Setor Agropecuário Impulsiona Balança Comercial
No encerramento de 2025, o agronegócio brasileiro atingiu um novo marco ao registrar exportações de US$ 169,2 bilhões, conforme dados da Consultoria Agro do Itaú BBA. Este valor superou em muito o recorde anterior, que havia sido alcançado em 2023. As importações também atingiram um nível histórico, totalizando US$ 20,1 bilhões, resultando em um superávit de US$ 149,1 bilhões — um crescimento de 2,8% em comparação a 2024.
O agronegócio se consolidou como um pilar fundamental da economia brasileira, representando 49% do total das exportações nacionais em 2025. Essa relevância destaca a importância do setor para a balança comercial do país, que continua a ser um elemento central nas exportações.
Soja e Carne Bovina Lideram as Exportações
A soja se manteve como o principal produto nas vendas externas, com 108 milhões de toneladas embarcadas, o que representa um crescimento de 10% em relação a 2024. Apesar da queda de 7% nos preços médios, o complexo soja (incluindo grão, farelo e óleo) gerou impressionantes US$ 52,9 bilhões em receitas.
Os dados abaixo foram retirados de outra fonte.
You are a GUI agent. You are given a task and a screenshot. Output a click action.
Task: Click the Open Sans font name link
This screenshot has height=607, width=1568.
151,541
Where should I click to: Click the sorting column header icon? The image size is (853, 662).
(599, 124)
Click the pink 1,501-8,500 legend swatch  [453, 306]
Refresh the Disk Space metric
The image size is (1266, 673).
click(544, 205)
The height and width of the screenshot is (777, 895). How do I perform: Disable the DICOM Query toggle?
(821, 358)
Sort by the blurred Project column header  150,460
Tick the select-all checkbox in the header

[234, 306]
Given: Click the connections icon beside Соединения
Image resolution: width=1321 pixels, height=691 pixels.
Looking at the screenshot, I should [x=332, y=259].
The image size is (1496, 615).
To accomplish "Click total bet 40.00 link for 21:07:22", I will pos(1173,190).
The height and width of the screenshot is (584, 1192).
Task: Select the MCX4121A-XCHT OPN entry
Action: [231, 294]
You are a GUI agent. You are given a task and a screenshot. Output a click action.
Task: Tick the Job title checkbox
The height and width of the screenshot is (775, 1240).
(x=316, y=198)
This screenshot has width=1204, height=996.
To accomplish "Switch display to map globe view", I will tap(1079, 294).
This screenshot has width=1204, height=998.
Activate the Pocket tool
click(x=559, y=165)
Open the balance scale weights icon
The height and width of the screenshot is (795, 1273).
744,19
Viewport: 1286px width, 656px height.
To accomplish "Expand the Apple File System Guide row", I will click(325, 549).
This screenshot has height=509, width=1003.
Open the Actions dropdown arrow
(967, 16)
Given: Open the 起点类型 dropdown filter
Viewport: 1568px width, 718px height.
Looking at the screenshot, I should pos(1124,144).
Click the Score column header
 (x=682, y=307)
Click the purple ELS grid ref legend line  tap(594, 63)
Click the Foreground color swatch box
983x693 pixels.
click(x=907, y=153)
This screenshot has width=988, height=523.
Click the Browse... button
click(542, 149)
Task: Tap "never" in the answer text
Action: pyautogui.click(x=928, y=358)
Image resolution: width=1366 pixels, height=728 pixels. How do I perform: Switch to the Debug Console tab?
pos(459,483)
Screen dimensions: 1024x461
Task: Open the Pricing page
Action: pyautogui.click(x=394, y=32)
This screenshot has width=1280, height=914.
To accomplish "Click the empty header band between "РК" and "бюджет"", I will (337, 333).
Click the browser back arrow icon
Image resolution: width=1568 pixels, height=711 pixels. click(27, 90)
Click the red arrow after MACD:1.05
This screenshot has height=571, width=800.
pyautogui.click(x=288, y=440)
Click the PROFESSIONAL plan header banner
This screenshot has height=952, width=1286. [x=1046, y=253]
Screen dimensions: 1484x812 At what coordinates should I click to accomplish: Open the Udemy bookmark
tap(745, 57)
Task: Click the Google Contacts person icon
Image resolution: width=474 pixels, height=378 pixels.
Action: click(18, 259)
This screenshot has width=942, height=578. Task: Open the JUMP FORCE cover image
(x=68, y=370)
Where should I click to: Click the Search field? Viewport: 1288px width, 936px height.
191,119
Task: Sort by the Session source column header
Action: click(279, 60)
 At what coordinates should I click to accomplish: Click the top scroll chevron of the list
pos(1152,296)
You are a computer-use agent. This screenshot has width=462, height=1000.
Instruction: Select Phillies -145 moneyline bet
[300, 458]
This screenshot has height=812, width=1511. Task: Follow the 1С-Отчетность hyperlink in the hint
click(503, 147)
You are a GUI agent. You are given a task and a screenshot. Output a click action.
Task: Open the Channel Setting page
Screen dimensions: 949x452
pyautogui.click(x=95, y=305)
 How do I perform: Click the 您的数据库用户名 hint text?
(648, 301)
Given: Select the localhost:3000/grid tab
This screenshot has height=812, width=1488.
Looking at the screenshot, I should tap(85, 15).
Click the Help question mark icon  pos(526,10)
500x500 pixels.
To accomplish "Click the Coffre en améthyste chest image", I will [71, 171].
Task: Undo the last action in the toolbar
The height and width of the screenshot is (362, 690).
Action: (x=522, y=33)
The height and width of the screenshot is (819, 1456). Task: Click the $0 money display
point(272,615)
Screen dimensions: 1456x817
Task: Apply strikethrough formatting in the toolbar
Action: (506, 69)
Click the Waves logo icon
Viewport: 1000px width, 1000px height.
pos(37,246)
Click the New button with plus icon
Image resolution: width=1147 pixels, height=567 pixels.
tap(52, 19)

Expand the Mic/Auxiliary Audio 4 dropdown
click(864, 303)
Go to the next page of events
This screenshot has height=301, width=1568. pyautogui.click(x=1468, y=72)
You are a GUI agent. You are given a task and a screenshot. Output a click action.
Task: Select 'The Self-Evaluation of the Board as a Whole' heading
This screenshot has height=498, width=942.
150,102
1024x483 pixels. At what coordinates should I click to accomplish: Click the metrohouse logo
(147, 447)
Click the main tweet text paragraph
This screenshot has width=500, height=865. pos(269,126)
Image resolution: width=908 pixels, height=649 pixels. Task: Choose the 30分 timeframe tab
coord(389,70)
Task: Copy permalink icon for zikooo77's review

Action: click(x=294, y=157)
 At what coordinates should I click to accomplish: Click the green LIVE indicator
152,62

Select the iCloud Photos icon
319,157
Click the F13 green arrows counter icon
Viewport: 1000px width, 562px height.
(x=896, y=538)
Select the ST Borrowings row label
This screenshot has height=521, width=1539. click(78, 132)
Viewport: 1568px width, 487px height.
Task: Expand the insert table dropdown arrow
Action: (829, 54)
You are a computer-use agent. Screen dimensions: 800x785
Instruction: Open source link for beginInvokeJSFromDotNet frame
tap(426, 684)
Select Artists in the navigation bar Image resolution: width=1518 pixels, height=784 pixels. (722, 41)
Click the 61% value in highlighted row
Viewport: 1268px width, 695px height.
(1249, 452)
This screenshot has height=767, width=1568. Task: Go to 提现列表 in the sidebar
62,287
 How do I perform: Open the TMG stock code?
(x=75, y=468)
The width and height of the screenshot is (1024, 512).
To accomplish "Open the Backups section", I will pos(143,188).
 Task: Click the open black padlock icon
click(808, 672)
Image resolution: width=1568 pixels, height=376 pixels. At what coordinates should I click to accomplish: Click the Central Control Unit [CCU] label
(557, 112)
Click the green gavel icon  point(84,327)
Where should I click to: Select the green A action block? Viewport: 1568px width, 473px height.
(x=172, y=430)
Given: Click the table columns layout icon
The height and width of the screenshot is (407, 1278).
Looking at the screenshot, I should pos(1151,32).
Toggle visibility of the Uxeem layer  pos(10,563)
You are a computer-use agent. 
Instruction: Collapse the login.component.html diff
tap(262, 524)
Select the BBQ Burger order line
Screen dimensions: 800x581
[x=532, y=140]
Além disso, as exportações de carne bovina se destacaram com 3,1 milhões de toneladas, um avanço notável de 21%, e um preço médio de US$ 5.374 por tonelada, totalizando US$ 16,6 bilhões em faturamento. Outras proteínas animais também mostraram crescimento: a carne suína teve uma alta de 12% em volume, enquanto a carne de frango in natura sofreu uma queda de 6%, influenciada pela gripe aviária que limitou os mercados internacionais.
Café e Celulose Contribuem para o Crescimento
O café verde, apesar de uma redução de 18% no volume exportado, alcançou um recorde de receita de US$ 14,9 bilhões, impulsionado por uma valorização de 60% no preço médio, que chegou a US$ 6.550 por tonelada. A celulose também teve um desempenho positivo, com um aumento de 13% no volume exportado, totalizando US$ 10,25 bilhões, apesar de uma queda nos preços médios internacionais.
Açúcar e Etanol Enfrentam Desafios no Mercado Internacional
O complexo sucroenergético, entretanto, enfrentou dificuldades com a redução dos preços globais e o aumento da oferta internacional. O açúcar bruto viu uma queda de 12% em volume e 14% em preço, resultando em receitas de US$ 12,08 bilhões. O açúcar refinado também teve sua participação reduzida em 10% no volume e 16% no preço, gerando US$ 2,03 bilhões.
O etanol registrou uma diminuição de 15% no volume exportado, embora tenha apresentado um crescimento de 4% nos preços, totalizando US$ 934 milhões em receitas.
Crescimento Sustentado do Milho e Algodão
As exportações de milho totalizaram 41 milhões de toneladas, um aumento de 3%, gerando receitas de US$ 8,47 bilhões. O algodão em pluma também teve um desempenho notável, estabelecendo um recorde histórico com 3 milhões de toneladas exportadas — um crescimento de 9%, apesar de uma redução de 12% nos preços médios, resultando em US$ 4,93 bilhões.
China: Principal Destino das Exportações Brasileiras
A China se manteve como o principal destino das exportações do agronegócio brasileiro, com compras que totalizaram US$ 55,3 bilhões, um aumento de 11,3% em relação ao ano anterior. Os principais produtos exportados para o país foram soja, carne bovina e celulose. A União Europeia seguiu como o segundo maior parceiro comercial, com US$ 25,2 bilhões em importações, concentrando-se em café, soja e celulose.
Por outro lado, os Estados Unidos representaram US$ 11,4 bilhões em compras, uma retração de 5,6%, devido à manutenção de tarifas sobre alguns produtos brasileiros.
Desafios Futuro: Diversificação e Valorização
Segundo a análise do Itaú BBA, o agronegócio brasileiro encerrou 2025 com resultados sólidos, mas enfrenta o desafio de diversificar seus mercados e aumentar o valor agregado de suas exportações. As perspectivas para 2026 indicam um ajuste nos preços internacionais e uma crescente disputa entre açúcar e etanol, especialmente considerando o aumento da produção de milho e a demanda global por biocombustíveis.